• _Task to carry out_
Could you copy, word for word, only the lines from the one containing "MÁS INFORMACIÓN (122, 2548)" through the last line of the records below, both included?

(Items from a data source)
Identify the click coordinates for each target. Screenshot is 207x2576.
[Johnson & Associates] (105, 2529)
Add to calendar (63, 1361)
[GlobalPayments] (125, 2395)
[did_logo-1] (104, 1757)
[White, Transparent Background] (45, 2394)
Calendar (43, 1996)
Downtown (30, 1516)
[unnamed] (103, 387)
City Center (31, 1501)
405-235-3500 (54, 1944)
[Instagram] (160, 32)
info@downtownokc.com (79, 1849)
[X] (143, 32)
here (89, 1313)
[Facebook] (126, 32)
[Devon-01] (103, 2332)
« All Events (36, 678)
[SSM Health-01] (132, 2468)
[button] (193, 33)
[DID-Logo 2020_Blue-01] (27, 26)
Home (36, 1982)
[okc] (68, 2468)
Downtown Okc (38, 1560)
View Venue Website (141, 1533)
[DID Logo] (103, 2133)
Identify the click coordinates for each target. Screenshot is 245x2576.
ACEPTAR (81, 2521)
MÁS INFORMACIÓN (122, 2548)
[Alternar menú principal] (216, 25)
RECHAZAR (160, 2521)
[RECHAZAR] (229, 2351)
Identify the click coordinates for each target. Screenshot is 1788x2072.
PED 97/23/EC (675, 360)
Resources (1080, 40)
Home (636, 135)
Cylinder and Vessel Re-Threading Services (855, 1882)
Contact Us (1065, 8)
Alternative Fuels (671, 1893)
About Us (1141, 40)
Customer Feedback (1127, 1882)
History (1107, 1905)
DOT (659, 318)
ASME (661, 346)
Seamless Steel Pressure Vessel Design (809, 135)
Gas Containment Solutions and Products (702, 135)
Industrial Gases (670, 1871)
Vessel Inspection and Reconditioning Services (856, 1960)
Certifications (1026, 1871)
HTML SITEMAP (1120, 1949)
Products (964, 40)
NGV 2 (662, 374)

• _Result of the task_
MÁS INFORMACIÓN (122, 2548)
[Alternar menú principal] (216, 25)
RECHAZAR (160, 2521)
[RECHAZAR] (229, 2351)
Identify the click coordinates for each target. Screenshot is 1788x2072.
PED 97/23/EC (675, 360)
Resources (1080, 40)
Home (636, 135)
Cylinder and Vessel Re-Threading Services (855, 1882)
Contact Us (1065, 8)
Alternative Fuels (671, 1893)
About Us (1141, 40)
Customer Feedback (1127, 1882)
History (1107, 1905)
DOT (659, 318)
ASME (661, 346)
Seamless Steel Pressure Vessel Design (809, 135)
Gas Containment Solutions and Products (702, 135)
Industrial Gases (670, 1871)
Vessel Inspection and Reconditioning Services (856, 1960)
Certifications (1026, 1871)
HTML SITEMAP (1120, 1949)
Products (964, 40)
NGV 2 (662, 374)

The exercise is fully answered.